[DIRECTIONS]:
From the news report on the Salt Hospital trial, extract the passage from "The case is" to "after the disaster.".

[TEXT PROVIDED]:

AMMAN — All 13 defendants in the Salt Hospital case on
Sunday entered a not-guilty plea in the first hearing of the high-profile
trial.
The defendants, who are charged with causing the death of
seven people at the hospital earlier this month due to an oxygen outage, were
also denied bail.
The case is being tried by Amman Reconciliation Court after
it was relocated from Salt, 15, due to a security and logistical reason and by
an order of the Cassation Court.
Eleven defendants attended the session in person, while two
attended online because they had tested positive for COVID-19, one of the
defendant’s lawyers told
Jordan News. Many of the men on trial are employees of the hospital, including its
former director, who was sacked after the disaster.
Ibrahim Al-Tahrawi, a lawyer defending one of the
defendants, said the judiciary is accelerating its proceedings due to public
attention, and the fact that His Majesty King Abdullah was on the scene hours
after the news broke that COVID-19 patients were dying because the hospital’s
oxygen reserves ran out.
The investigation, led by a public prosecutor, found that
the employee tasked with handling the oxygen supplies is trained as a nurse who
had no experience in the field. The job requires someone specialized in
medical engineering, according to a copy of the charge list made available to
Jordan News.
The defendants, whose detention was extended for another
week, include top-ranking officials such as the Health Ministry’s assistant
secretary general for technical and health affairs, assistant secretary
general for services and the director of medical engineering at the ministry.
The former minister of health, Nathir Obeidat, resigned his job.

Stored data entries
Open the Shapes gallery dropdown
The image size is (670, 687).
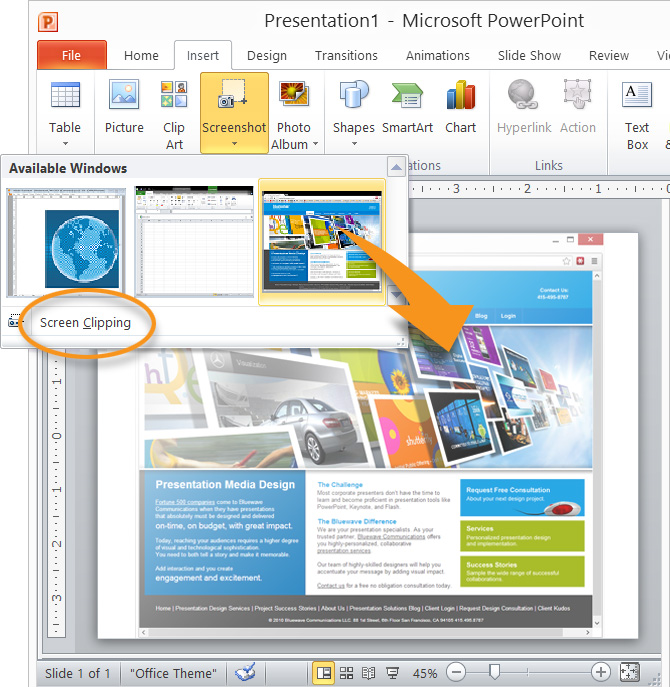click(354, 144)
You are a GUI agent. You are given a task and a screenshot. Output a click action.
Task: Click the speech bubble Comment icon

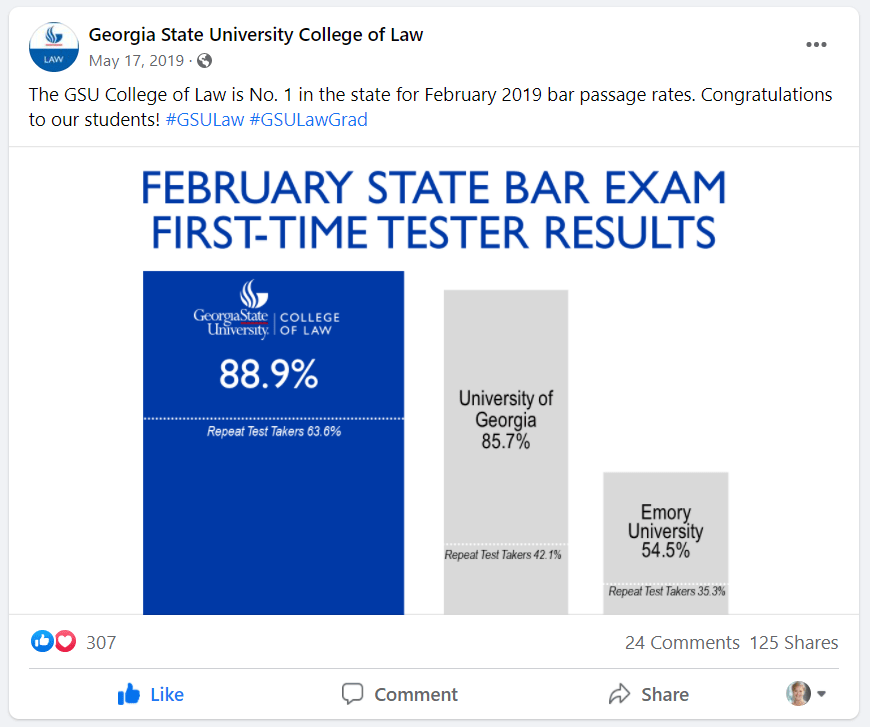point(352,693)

[SOLUTION TO THIS TASK]:
The case is being tried by Amman Reconciliation Court after
it was relocated from Salt, 15, due to a security and logistical reason and by
an order of the Cassation Court.
Eleven defendants attended the session in person, while two
attended online because they had tested positive for COVID-19, one of the
defendant’s lawyers told
Jordan News. Many of the men on trial are employees of the hospital, including its
former director, who was sacked after the disaster.